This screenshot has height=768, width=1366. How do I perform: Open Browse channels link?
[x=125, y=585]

...

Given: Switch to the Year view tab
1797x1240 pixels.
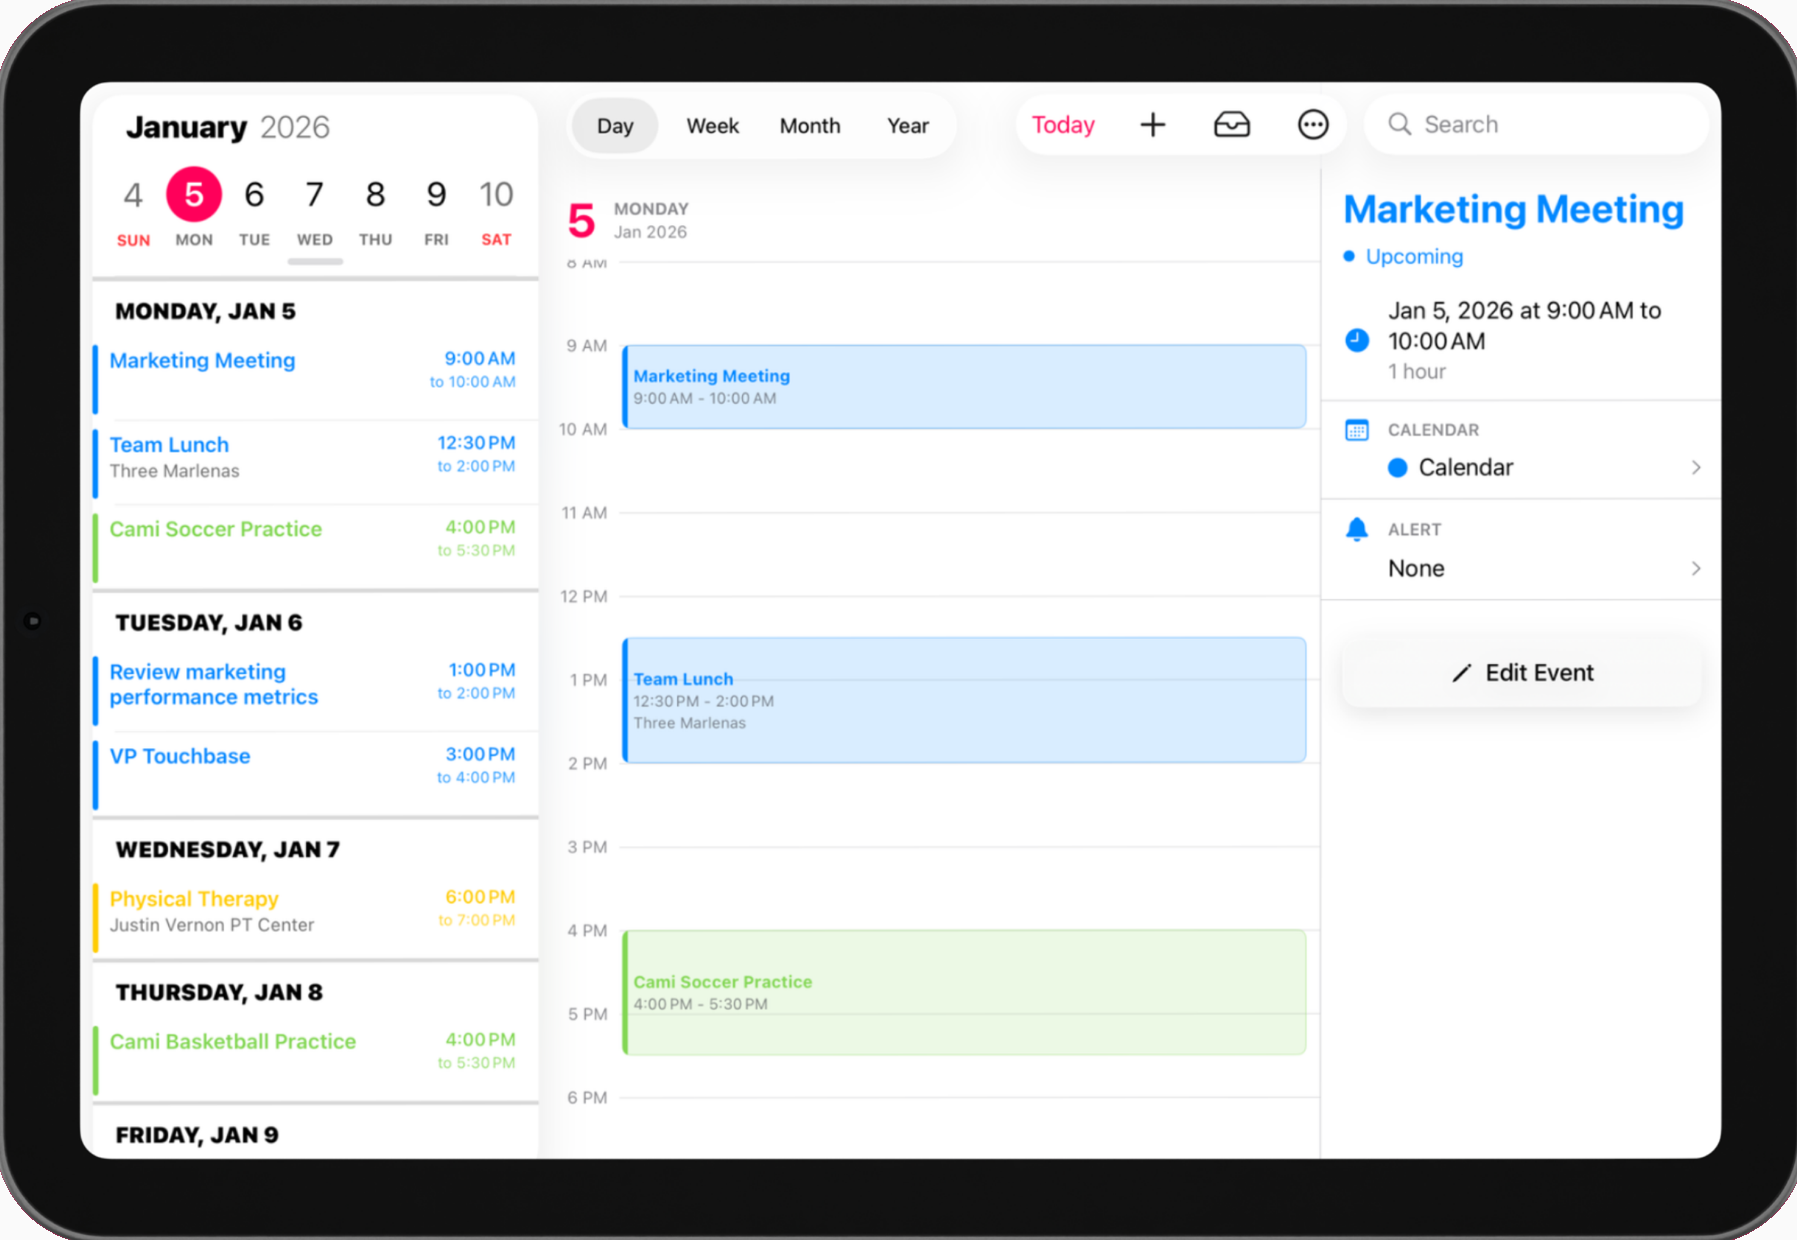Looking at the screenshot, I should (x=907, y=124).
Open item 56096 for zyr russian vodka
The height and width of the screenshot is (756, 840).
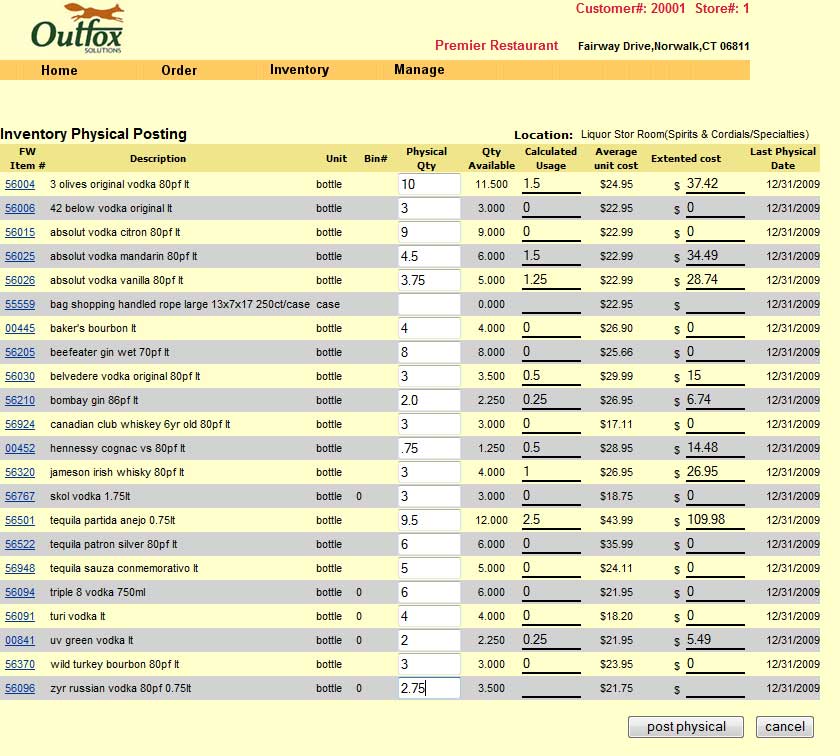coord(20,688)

==

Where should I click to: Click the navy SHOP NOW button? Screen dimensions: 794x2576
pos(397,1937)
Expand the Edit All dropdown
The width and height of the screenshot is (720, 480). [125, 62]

▶ TASK TO COMPLETE: Copy out everything from the line containing "This screenshot has" down to the line containing "[x=125, y=585]", keeping every character unchanged.

▶ COMPLETE RESPONSE:
This screenshot has height=768, width=1366. How do I perform: Open Browse channels link?
[x=125, y=585]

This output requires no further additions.